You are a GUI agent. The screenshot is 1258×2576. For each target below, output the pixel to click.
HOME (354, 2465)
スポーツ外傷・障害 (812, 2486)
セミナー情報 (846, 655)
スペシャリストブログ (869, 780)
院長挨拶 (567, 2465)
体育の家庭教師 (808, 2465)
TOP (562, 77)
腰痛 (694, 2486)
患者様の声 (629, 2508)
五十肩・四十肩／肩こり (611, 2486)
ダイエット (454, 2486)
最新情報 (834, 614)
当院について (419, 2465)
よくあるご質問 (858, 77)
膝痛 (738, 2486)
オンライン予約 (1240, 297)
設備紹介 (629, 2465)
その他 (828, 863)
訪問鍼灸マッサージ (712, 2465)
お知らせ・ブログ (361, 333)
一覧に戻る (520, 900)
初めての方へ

*Description of the task*.
Return each entry exactly. Leave none out.

*Response area*.
You are a GUI agent. The screenshot is 1258×2576. For each target below, output the pixel to click.
HOME (354, 2465)
スポーツ外傷・障害 (812, 2486)
セミナー情報 (846, 655)
スペシャリストブログ (869, 780)
院長挨拶 (567, 2465)
体育の家庭教師 (808, 2465)
TOP (562, 77)
腰痛 (694, 2486)
患者様の声 (629, 2508)
五十肩・四十肩／肩こり (611, 2486)
ダイエット (454, 2486)
最新情報 (834, 614)
当院について (419, 2465)
よくあるご質問 (858, 77)
膝痛 (738, 2486)
オンライン予約 (1240, 297)
設備紹介 (629, 2465)
その他 (828, 863)
訪問鍼灸マッサージ (712, 2465)
お知らせ・ブログ (361, 333)
一覧に戻る (520, 900)
初めての方へ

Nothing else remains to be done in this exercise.